** Data excerpts follows **

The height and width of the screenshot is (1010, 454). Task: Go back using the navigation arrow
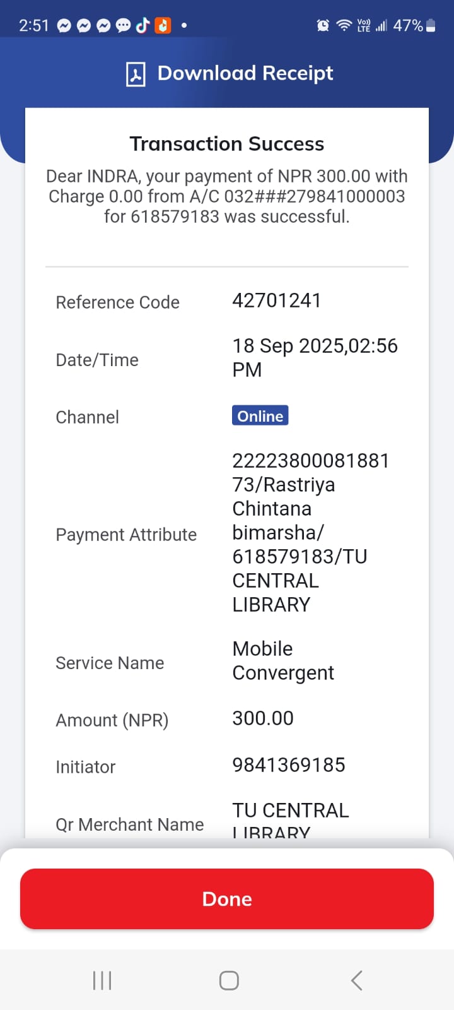pyautogui.click(x=356, y=980)
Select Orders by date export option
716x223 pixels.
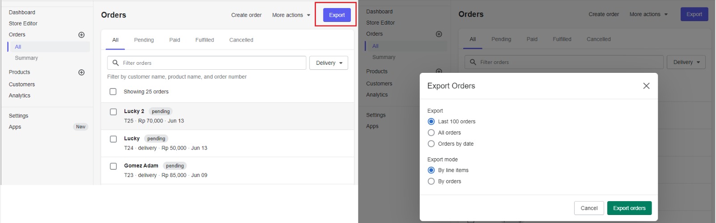coord(431,144)
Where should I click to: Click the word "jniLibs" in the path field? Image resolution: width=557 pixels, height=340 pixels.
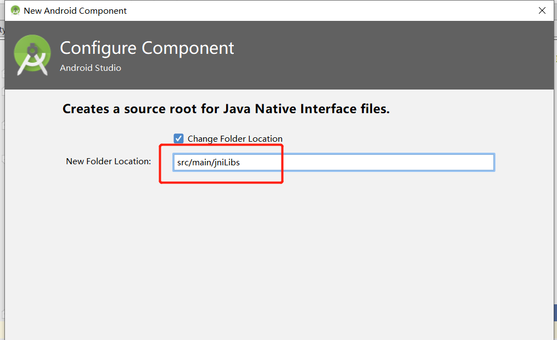(x=226, y=163)
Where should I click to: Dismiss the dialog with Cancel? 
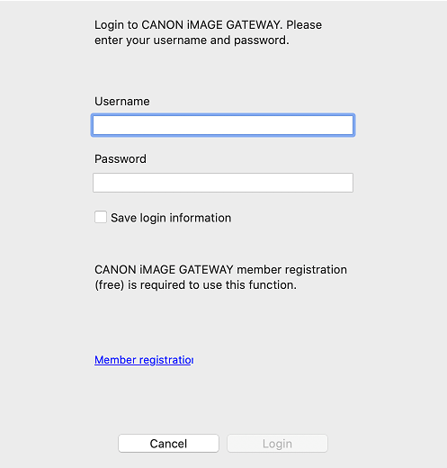(x=168, y=444)
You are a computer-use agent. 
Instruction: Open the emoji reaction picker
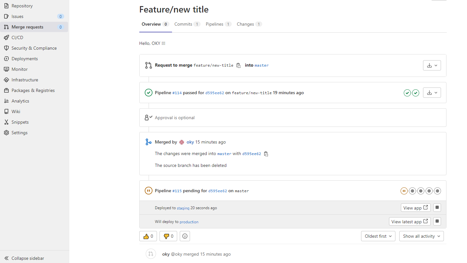[185, 236]
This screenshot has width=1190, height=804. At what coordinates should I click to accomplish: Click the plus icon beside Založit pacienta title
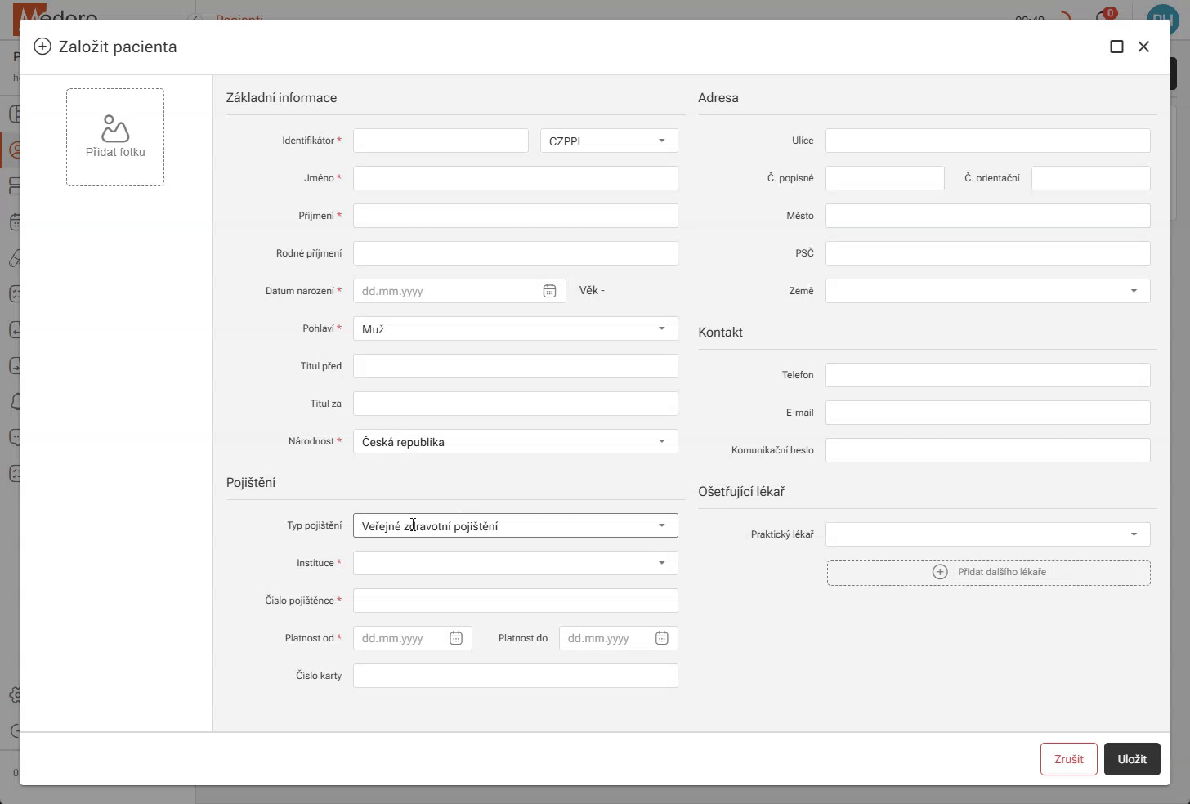pyautogui.click(x=42, y=47)
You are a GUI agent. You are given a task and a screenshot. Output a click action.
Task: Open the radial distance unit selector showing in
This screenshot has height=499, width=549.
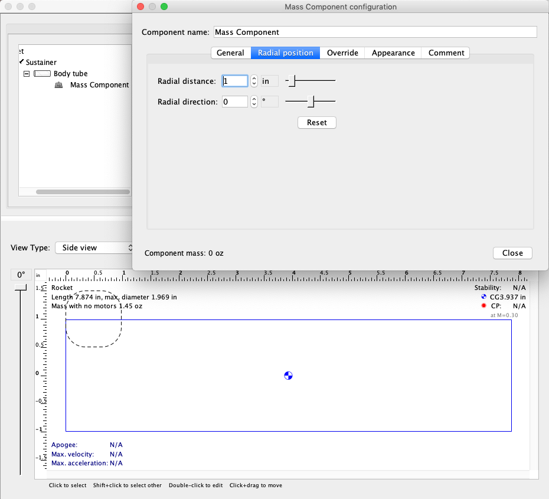click(x=269, y=81)
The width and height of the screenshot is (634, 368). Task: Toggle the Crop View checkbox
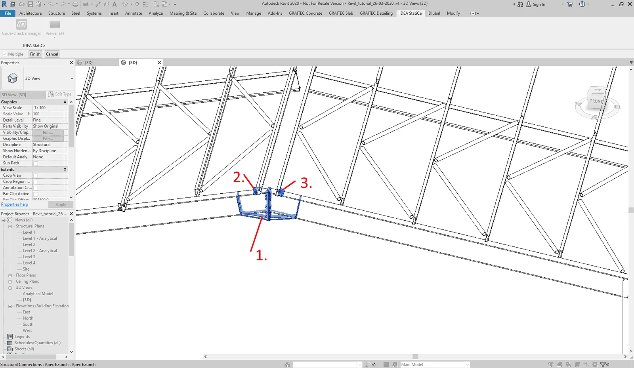click(x=36, y=175)
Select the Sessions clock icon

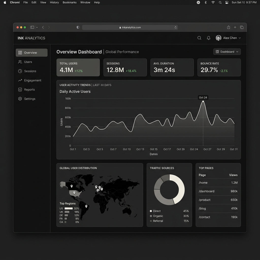pyautogui.click(x=20, y=71)
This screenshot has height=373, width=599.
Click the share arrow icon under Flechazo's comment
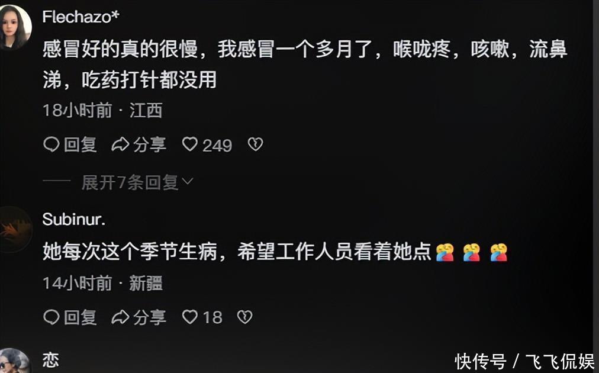point(120,144)
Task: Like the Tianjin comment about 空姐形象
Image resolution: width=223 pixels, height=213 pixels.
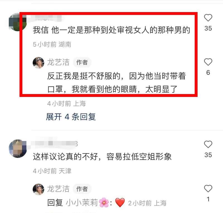Action: (208, 144)
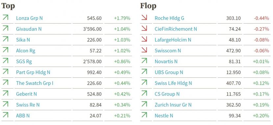The width and height of the screenshot is (273, 125).
Task: Click the green up arrow next to Nestle N
Action: (144, 115)
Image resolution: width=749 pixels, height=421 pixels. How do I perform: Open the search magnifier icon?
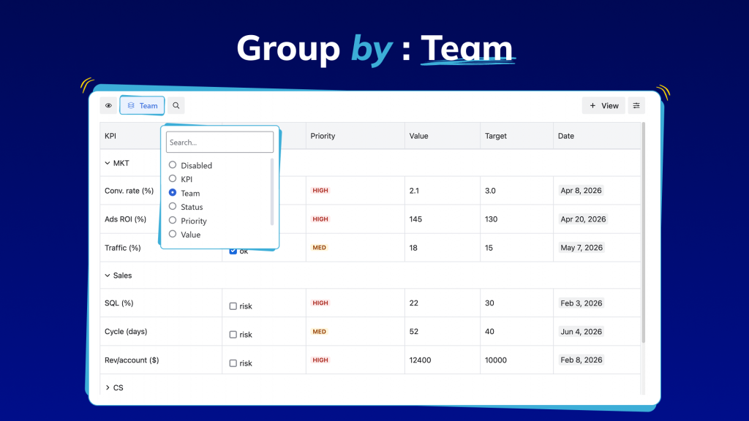pos(176,106)
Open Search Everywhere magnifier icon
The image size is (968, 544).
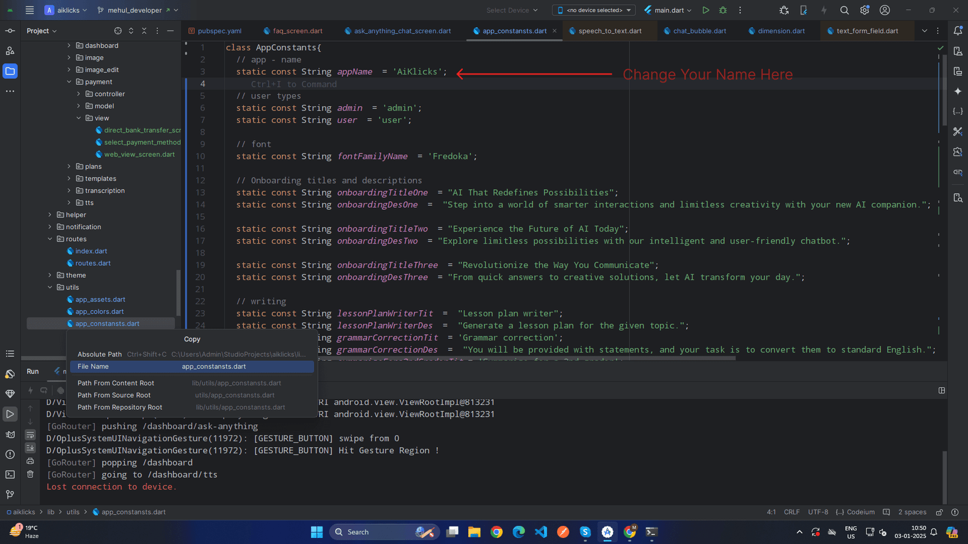(845, 10)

** End of Data excerpts **

• **Exercise**: Please copy the lines above exactly as written, apart from any pictures.

• **Solution to this task**:
The height and width of the screenshot is (1010, 454). Task: Go back using the navigation arrow
pyautogui.click(x=356, y=980)
Select Orders by date export option
716x223 pixels.
coord(431,144)
Where should I click to: Click the word "jniLibs" in the path field? Image resolution: width=557 pixels, height=340 pixels.
(x=226, y=163)
Where should I click to: Dismiss the dialog with Cancel? 
(x=168, y=444)
You are a computer-use agent. 
Instruction: Open the emoji reaction picker
[185, 236]
This screenshot has width=1190, height=804. At what coordinates should I click to accomplish: Click the plus icon beside Založit pacienta title
pyautogui.click(x=42, y=47)
You are a GUI agent. You are given a task and a screenshot. Output a click action.
Task: Open the radial distance unit selector showing in
This screenshot has height=499, width=549.
click(x=269, y=81)
The width and height of the screenshot is (634, 368). Task: Toggle the Crop View checkbox
click(x=36, y=175)
Select the Sessions clock icon

pyautogui.click(x=20, y=71)
This screenshot has height=373, width=599.
Click the share arrow icon under Flechazo's comment
point(120,144)
Task: Like the Tianjin comment about 空姐形象
Image resolution: width=223 pixels, height=213 pixels.
Action: (208, 144)
The width and height of the screenshot is (273, 125).
Task: Click the green up arrow next to Nestle N
Action: (144, 115)
Image resolution: width=749 pixels, height=421 pixels. How do I perform: Open the search magnifier icon?
pos(176,106)
Open Search Everywhere magnifier icon
The image size is (968, 544).
(845, 10)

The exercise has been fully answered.